(Data for this task Opens)

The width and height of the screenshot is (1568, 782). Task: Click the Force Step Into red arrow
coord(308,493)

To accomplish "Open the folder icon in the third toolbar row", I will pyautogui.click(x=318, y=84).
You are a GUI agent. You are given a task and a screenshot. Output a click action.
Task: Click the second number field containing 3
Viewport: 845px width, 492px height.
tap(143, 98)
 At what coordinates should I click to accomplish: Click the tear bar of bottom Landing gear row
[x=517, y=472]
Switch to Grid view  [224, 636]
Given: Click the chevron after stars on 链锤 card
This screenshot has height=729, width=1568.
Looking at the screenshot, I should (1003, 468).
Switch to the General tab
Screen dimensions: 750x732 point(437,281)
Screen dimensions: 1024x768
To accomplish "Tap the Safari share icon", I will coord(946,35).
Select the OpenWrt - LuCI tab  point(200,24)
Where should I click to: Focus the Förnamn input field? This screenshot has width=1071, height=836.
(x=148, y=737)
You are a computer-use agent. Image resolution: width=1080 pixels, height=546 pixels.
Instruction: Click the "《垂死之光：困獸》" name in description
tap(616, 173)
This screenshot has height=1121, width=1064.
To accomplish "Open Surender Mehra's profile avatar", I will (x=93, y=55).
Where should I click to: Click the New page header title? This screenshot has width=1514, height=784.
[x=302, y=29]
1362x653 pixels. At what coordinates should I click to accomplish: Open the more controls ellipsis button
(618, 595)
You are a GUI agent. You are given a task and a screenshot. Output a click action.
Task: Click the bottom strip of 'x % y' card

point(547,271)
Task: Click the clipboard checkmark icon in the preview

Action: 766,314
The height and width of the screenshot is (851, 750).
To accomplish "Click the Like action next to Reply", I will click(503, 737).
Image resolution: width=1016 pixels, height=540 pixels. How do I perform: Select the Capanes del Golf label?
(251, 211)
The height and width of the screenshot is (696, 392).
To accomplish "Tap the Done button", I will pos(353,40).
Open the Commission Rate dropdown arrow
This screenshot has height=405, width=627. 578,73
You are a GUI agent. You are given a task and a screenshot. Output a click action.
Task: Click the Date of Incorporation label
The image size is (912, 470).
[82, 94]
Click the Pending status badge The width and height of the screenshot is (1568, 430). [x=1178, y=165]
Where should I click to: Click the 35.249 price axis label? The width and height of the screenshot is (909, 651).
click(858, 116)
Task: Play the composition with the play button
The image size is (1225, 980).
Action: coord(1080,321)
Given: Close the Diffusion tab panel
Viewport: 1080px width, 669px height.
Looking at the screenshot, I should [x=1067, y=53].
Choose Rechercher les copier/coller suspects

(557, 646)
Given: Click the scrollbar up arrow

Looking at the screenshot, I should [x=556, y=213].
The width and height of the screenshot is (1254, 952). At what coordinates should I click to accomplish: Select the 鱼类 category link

(Data for this task Closes)

> [Exercise]: All of the entries need to be reproduced exactly; please write them out.

> [Output of the task]:
The width and height of the screenshot is (1568, 782). Task: Click the Force Step Into red arrow
coord(308,493)

To accomplish "Open the folder icon in the third toolbar row", I will pyautogui.click(x=318, y=84).
You are a GUI agent. You are given a task and a screenshot. Output a click action.
Task: Click the second number field containing 3
Viewport: 845px width, 492px height.
tap(143, 98)
 At what coordinates should I click to accomplish: Click the tear bar of bottom Landing gear row
[x=517, y=472]
Switch to Grid view  [224, 636]
Given: Click the chevron after stars on 链锤 card
This screenshot has height=729, width=1568.
Looking at the screenshot, I should (1003, 468).
Switch to the General tab
Screen dimensions: 750x732 point(437,281)
Screen dimensions: 1024x768
To accomplish "Tap the Safari share icon", I will coord(946,35).
Select the OpenWrt - LuCI tab  point(200,24)
Where should I click to: Focus the Förnamn input field? This screenshot has width=1071, height=836.
(x=148, y=737)
You are a computer-use agent. Image resolution: width=1080 pixels, height=546 pixels.
Instruction: Click the "《垂死之光：困獸》" name in description
tap(616, 173)
This screenshot has height=1121, width=1064.
To accomplish "Open Surender Mehra's profile avatar", I will (x=93, y=55).
Where should I click to: Click the New page header title? This screenshot has width=1514, height=784.
[x=302, y=29]
1362x653 pixels. At what coordinates should I click to accomplish: Open the more controls ellipsis button
(618, 595)
You are a GUI agent. You are given a task and a screenshot. Output a click action.
Task: Click the bottom strip of 'x % y' card

point(547,271)
Task: Click the clipboard checkmark icon in the preview

Action: 766,314
The height and width of the screenshot is (851, 750).
To accomplish "Click the Like action next to Reply", I will click(503, 737).
Image resolution: width=1016 pixels, height=540 pixels. How do I perform: Select the Capanes del Golf label?
(251, 211)
The height and width of the screenshot is (696, 392).
To accomplish "Tap the Done button", I will pos(353,40).
Open the Commission Rate dropdown arrow
This screenshot has height=405, width=627. 578,73
You are a GUI agent. You are given a task and a screenshot. Output a click action.
Task: Click the Date of Incorporation label
The image size is (912, 470).
[82, 94]
Click the Pending status badge The width and height of the screenshot is (1568, 430). [x=1178, y=165]
Where should I click to: Click the 35.249 price axis label? The width and height of the screenshot is (909, 651).
click(858, 116)
Task: Play the composition with the play button
The image size is (1225, 980).
Action: coord(1080,321)
Given: Close the Diffusion tab panel
Viewport: 1080px width, 669px height.
Looking at the screenshot, I should [x=1067, y=53].
Choose Rechercher les copier/coller suspects

(557, 646)
Given: Click the scrollbar up arrow

Looking at the screenshot, I should [x=556, y=213].
The width and height of the screenshot is (1254, 952). At what coordinates should I click to accomplish: Select the 鱼类 category link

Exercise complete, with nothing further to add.